When the shell starts p1, file x will be empty at first, so p1 will simply start writing to the file at position 0. However, when p1 is done, some mechanism is needed to ensure that p2 sees the start position not 0 (but this is exactly what happens if the position in the file is stored in the file descriptor table), but the value at which pi stopped.
How this is done is shown in Fig. 10.19. The trick is to introduce a new table - the description table open files(open file description table) - between the file descriptor table and the i-node table and store the file pointer (as well as the read/write bit) in it. In the figure, the parent process is the shell, and the child is first the pi process and then the p2 process. When the shell creates the pi process, its user structure (including the file descriptor table) is an exact copy of the same shell structure, so they both contain pointers to the same open file description table. When the pi process exits, the shell's file descriptor continues to point to the open file description table, which contains the p1 process's position in the file. When the shell now creates the p2 process, the new child process automatically inherits the position in the file, without new process, nor is the shell required to know the current value of that position.
If some extraneous process opens the file, then it will get its own entry in the open file description table with its position in the file, which is exactly what is needed. Thus, the purpose of the open file description table is to allow parent and child processes to share a single pointer in a file, but to allocate personal pointers for foreign processes.

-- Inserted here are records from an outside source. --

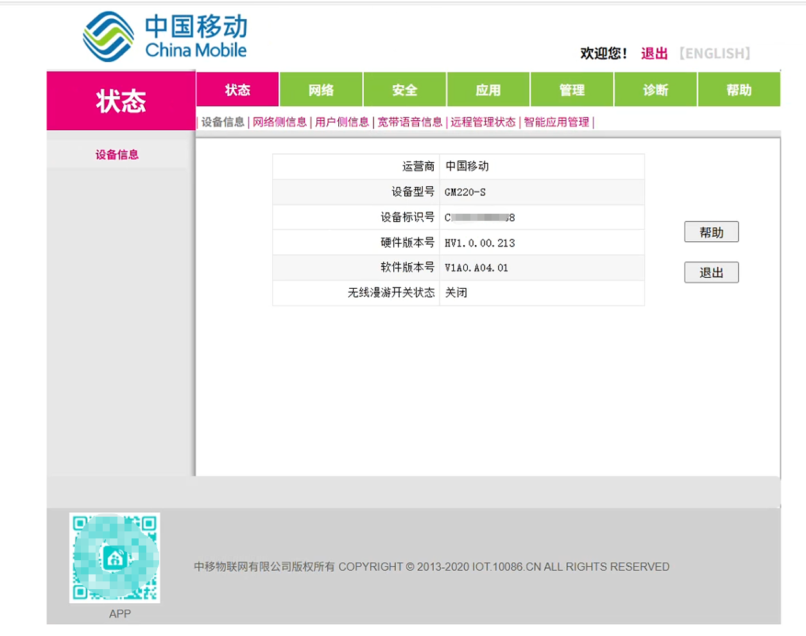Viewport: 806px width, 636px height.
Task: View 远程管理状态 page
Action: [483, 122]
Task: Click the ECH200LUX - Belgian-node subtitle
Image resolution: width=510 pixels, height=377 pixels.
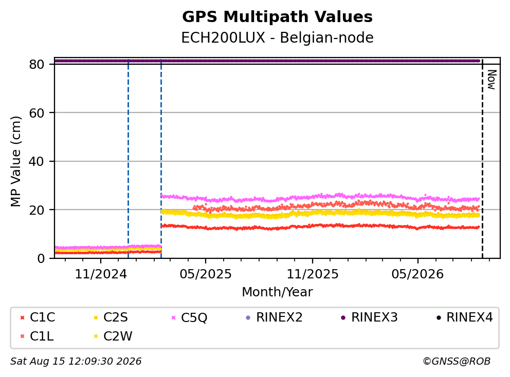Action: [278, 37]
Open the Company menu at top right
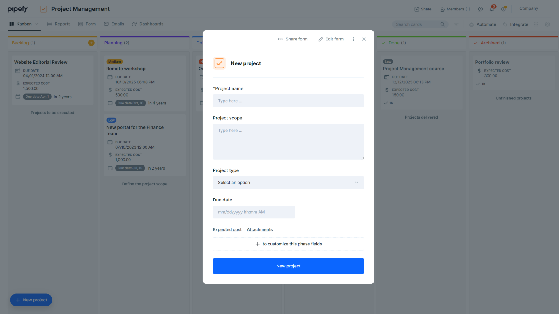This screenshot has height=314, width=559. 528,8
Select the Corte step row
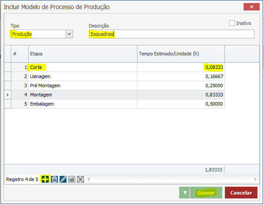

So (returning to the problem of performing a read), we have shown how the position in the file and the i-node are determined. The I-node contains the disk addresses of the first 12 blocks of the file. If the position in the file falls within its first 12 blocks, then it reads desired block file and data are copied to the user. For files longer than 12 blocks, the i-node contains the disk address of a single indirect block (Figure 10.19). This block contains the disk addresses of additional disk blocks. For example, if the block size is 1 KB and the disk address is 4 bytes, then a single indirect block can store up to 256 disk addresses. This scheme allows you to support files up to 268 KB in size.